Strategy May Sell Up to $1.25B Bitcoin Under Digital Credit Capital Framework
Institutional

Strategy May Sell Up to $1.25B Bitcoin Under Digital Credit Capital Framework

June 29, 20264 min read

Strategy disclosed its "Digital Credit Capital Framework" on June 29, filing an 8-K with the SEC that officially authorizes the company to sell Bitcoin to cover dividends, debt, and liquidity gaps. Shares of MSTR rose more than 5.5% ahead of the Nasdaq open, though they remain down roughly 50% year-to-date.

New BTC Monetization Scheme: How It Works

The framework has three parts. First, Strategy has grown its cash reserve to $2.55 billion. By the company's calculations, that covers about 17 months of preferred stock dividend payments and debt service. The board is now required to maintain a minimum of 12 months of coverage unless it votes to lower that threshold.

Second, the company may sell Bitcoin, up to $1.25 billion worth, to meet obligations to preferred stockholders or lenders. Third, the annual dividend rate on STRC preferred stock has been raised from 11.5% to 12%, and separate buyback programs have been authorized for both STRC and common MSTR shares.

Combined, the cash reserve and potential BTC sale give Strategy $3.8 billion in dividend coverage, roughly 26 months. "Strategy expects to remain disciplined in its use of MSTR issuance, particularly when the stock trades at or near 1x mNAV," executive chairman Michael Saylor wrote in the filing.

Why This Framework Emerged Now

Strategy holds 847,363 BTC purchased at an average of $75,651 per coin. With Bitcoin trading near $59,200, the portfolio is worth roughly $50.2 billion against a book value of $64.1 billion. MSTR shares have dropped nearly 50% since January 2026. STRC preferred stock traded as low as $71.25 on Friday, a 28.75% discount to par value of $100.

Last week, Grayscale research head Zach Pandl publicly recommended Strategy sell $3 billion in Bitcoin to restore confidence among lenders and preferred shareholders. The framework is partly a response to that pressure: it creates a legal mechanism for Bitcoin sales without committing to use it.

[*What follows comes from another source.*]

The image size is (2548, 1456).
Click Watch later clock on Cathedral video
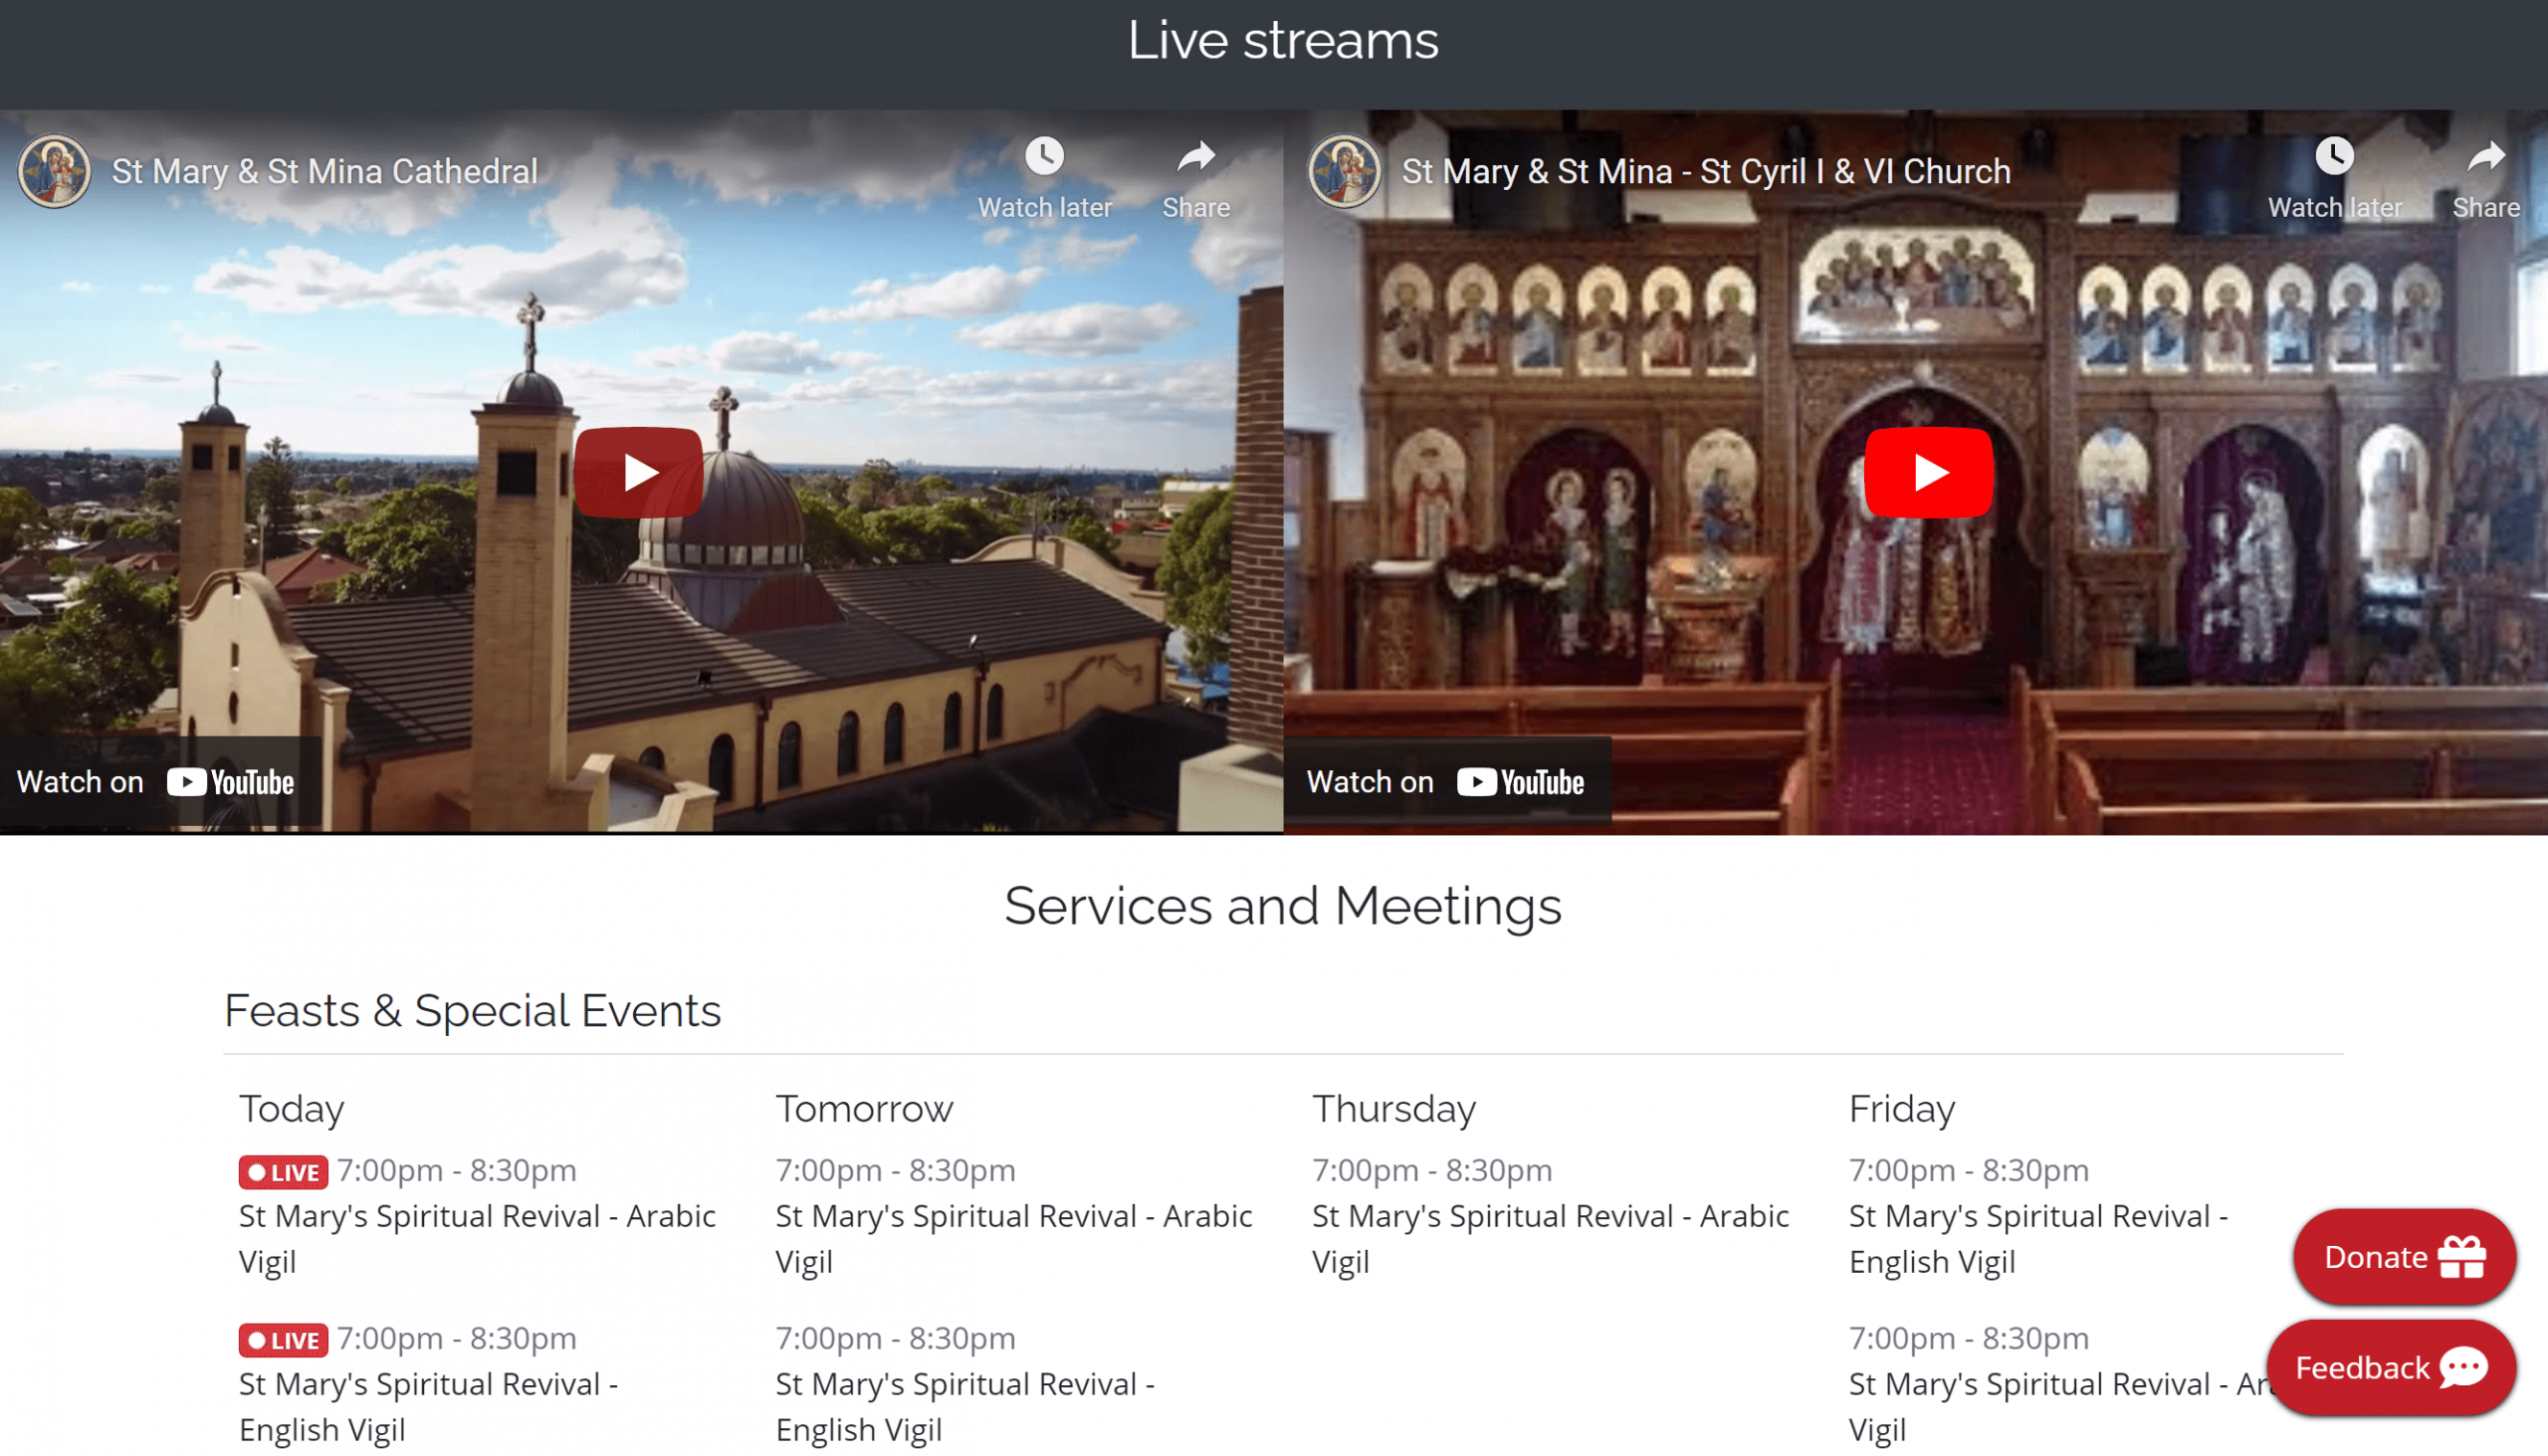point(1044,157)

Strategy also raised approximately $1.15 billion in the same week by selling 12.67 million MSTR shares. The company made no new Bitcoin purchases in the week ended Sunday, leaving holdings unchanged at 847,363 BTC.

Impact: A potential sale of up to $1.25 billion in Bitcoin by the largest public BTC holder creates market pressure even if no sales occur, because the documented option alone already affects institutional investor expectations.

Risks for MSTR and STRC Holders

The new framework does not remove risk. It organizes it. If Bitcoin stays below $59,000, a $1.25 billion sale covers only part of the gap. Grayscale believes at least $3 billion is needed to fully restore the liquidity buffer. The framework addresses roughly one-third of that.

For MSTR shareholders, the risk is dilution of the core asset. The entire investment case for MSTR rests on concentrated Bitcoin exposure through "Bitcoin per share." Partial monetization reduces that metric. STRC holders get a higher dividend but still trade their shares at a significant discount to par. Their key risks include:

  • BTC could fall to levels where $1.25 billion in sales no longer covers dividend obligations
  • The market may not respond to the higher dividend by restoring STRC to par value
  • A further MSTR decline limits the company's ability to raise capital through new share issuance

MSTR Rises, Analysts Ask Questions

MSTR shares rose more than 5.5% before the Nasdaq open. Markets read the framework as a sign that Strategy is managing the situation proactively rather than scrambling to respond. The 26-month buffer confirmation and the STRC dividend increase read as deliberate steps, not emergency measures.

Some analysts see a deeper contradiction. Strategy built its identity on the idea of never selling Bitcoin, a position Saylor promoted for years. The framework does not technically break that position, but it creates an official exit channel. For institutional buyers who owned MSTR specifically because of that commitment, the shift matters.

Grayscale recommended selling $3 billion. Strategy capped its stated capacity at $1.25 billion. The gap between the two figures is still an open question for the market.

Bitcoin Below Cost Basis: Impact on Markets and Traders

Strategy's 847,363 BTC equals roughly 4% of total Bitcoin supply. Selling $1.25 billion at current prices means unloading approximately 21,000 coins. Even spread over time, sustained selling at that scale would add downward pressure to a market that has already seen weakening demand across several quarters.

If Bitcoin recovers above $75,000, the monetization need disappears. As long as prices stay below Strategy's average cost basis, the company faces ongoing liquidity pressure. Those looking to exchange Bitcoin for hryvnia should factor this institutional overhang into their market outlook for the second half of 2026.

This framework is not a capitulation. It is the first official step from unconditional buy-and-hold toward active position management. Whether that turns into a full retreat depends on where Bitcoin trades next quarter.